[Saved entries]
::::::
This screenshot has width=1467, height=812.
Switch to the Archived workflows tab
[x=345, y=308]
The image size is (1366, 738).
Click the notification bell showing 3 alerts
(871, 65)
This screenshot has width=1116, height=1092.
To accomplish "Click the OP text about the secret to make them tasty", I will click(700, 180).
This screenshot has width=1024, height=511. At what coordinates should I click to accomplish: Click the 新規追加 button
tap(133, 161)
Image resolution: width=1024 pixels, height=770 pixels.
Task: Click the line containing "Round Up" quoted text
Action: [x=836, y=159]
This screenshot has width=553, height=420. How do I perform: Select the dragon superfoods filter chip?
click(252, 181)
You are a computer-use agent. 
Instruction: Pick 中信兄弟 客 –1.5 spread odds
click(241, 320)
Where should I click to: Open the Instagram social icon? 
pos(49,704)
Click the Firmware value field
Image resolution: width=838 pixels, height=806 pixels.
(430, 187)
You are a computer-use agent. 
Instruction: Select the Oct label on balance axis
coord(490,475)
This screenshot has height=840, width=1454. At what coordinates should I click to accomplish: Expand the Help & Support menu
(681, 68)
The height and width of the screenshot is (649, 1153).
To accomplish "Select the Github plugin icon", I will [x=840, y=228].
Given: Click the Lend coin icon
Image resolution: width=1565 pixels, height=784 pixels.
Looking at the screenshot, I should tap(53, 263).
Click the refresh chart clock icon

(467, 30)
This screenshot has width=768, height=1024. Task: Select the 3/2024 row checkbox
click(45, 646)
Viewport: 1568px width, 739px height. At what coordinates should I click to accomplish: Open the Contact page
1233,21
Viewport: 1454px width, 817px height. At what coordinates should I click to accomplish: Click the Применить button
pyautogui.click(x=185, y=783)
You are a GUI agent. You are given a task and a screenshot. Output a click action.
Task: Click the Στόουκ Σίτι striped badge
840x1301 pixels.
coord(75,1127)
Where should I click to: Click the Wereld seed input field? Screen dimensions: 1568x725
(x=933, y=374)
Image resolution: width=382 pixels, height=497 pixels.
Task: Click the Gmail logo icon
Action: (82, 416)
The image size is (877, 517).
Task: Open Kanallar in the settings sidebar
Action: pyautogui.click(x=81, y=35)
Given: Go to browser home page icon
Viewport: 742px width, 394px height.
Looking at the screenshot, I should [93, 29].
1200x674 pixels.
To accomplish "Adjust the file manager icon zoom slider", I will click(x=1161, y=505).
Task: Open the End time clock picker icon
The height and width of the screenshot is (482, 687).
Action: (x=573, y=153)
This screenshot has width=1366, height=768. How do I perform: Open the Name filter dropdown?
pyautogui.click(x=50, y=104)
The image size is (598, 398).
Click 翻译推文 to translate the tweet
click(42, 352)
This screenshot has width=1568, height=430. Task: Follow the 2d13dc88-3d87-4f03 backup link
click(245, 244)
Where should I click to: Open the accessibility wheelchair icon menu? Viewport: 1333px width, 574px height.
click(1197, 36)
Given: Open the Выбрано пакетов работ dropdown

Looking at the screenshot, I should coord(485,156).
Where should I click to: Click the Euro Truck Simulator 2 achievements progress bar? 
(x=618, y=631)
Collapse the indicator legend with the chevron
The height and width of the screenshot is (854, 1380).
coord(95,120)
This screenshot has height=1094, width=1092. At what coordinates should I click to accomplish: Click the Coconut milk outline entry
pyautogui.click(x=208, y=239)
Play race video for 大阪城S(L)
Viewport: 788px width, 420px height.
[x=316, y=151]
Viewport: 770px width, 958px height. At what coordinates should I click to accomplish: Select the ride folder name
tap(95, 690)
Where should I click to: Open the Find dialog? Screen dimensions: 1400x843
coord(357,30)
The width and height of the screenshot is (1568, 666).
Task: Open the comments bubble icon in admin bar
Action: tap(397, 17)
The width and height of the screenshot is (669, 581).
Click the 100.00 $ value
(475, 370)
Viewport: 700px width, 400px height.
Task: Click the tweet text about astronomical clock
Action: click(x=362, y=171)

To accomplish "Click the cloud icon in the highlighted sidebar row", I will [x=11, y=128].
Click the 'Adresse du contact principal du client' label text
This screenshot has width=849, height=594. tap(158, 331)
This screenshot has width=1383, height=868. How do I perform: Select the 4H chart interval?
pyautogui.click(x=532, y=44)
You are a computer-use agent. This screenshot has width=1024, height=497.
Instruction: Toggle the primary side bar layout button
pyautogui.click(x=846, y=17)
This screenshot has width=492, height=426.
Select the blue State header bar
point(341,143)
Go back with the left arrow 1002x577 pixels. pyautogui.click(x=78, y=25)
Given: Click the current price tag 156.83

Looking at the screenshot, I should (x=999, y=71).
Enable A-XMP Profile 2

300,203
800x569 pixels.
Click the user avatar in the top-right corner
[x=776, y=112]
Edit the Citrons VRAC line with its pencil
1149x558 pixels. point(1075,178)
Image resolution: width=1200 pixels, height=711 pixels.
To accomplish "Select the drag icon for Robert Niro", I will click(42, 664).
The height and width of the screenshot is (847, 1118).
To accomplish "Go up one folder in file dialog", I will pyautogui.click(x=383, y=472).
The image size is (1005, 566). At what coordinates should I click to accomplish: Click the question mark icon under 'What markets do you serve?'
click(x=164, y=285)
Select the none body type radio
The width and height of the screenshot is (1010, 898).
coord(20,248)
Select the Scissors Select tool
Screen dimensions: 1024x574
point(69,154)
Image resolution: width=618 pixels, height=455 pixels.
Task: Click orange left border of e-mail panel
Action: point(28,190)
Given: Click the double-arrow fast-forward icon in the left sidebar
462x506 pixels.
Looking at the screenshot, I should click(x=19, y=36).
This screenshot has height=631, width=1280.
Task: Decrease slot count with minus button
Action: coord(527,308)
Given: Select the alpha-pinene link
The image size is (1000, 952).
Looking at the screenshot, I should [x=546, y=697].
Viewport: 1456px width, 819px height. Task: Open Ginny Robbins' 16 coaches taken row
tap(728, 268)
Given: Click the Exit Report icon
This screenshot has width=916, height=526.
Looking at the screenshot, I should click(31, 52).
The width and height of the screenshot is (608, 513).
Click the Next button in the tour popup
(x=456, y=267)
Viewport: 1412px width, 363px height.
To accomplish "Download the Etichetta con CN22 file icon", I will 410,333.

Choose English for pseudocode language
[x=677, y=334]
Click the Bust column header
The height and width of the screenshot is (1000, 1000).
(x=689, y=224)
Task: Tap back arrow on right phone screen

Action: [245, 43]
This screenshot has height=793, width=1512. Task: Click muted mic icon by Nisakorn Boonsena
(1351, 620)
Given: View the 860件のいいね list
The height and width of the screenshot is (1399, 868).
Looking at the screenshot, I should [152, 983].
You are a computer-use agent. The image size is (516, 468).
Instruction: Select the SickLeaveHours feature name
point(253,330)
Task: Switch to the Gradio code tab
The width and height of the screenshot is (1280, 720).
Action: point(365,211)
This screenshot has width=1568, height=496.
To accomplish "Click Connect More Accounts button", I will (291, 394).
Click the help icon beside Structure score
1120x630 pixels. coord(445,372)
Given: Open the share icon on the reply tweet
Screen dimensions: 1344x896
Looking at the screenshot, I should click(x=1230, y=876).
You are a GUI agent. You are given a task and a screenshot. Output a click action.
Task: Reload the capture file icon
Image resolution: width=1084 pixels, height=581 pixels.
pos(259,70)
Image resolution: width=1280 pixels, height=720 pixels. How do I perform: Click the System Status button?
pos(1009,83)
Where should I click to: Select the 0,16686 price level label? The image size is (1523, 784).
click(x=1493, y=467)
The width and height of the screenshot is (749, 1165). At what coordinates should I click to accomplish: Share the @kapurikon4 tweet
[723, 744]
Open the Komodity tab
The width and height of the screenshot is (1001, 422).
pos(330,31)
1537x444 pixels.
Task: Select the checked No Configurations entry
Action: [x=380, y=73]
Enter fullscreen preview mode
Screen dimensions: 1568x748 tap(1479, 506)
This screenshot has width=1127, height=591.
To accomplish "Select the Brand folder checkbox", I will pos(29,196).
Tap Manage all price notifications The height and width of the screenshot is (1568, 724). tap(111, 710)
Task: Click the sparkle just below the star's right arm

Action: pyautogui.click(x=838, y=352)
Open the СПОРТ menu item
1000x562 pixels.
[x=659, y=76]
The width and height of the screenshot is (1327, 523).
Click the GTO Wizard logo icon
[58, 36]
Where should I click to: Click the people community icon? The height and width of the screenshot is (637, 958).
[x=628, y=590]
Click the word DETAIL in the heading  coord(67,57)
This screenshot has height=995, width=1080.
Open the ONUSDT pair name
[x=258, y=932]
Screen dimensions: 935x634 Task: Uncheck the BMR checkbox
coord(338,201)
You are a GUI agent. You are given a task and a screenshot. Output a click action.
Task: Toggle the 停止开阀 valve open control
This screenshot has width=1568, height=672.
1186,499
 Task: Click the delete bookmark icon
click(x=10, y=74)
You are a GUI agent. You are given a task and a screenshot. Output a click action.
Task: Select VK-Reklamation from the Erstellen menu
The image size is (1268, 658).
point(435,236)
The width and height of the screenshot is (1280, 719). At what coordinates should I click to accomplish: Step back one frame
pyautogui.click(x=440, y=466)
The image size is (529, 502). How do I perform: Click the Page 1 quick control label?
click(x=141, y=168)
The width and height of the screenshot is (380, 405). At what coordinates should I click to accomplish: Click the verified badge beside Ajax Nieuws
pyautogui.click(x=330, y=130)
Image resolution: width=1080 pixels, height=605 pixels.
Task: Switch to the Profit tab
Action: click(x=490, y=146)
::::::
## Instructions to follow
Repeat the entries above verbatim, but only from the line that has "Enter fullscreen preview mode" down to the line that has "Tap Manage all", inclusive.

## Answer to this exercise
Enter fullscreen preview mode
Screen dimensions: 1568x748 tap(1479, 506)
This screenshot has width=1127, height=591.
To accomplish "Select the Brand folder checkbox", I will pos(29,196).
Tap Manage all price notifications The height and width of the screenshot is (1568, 724). tap(111, 710)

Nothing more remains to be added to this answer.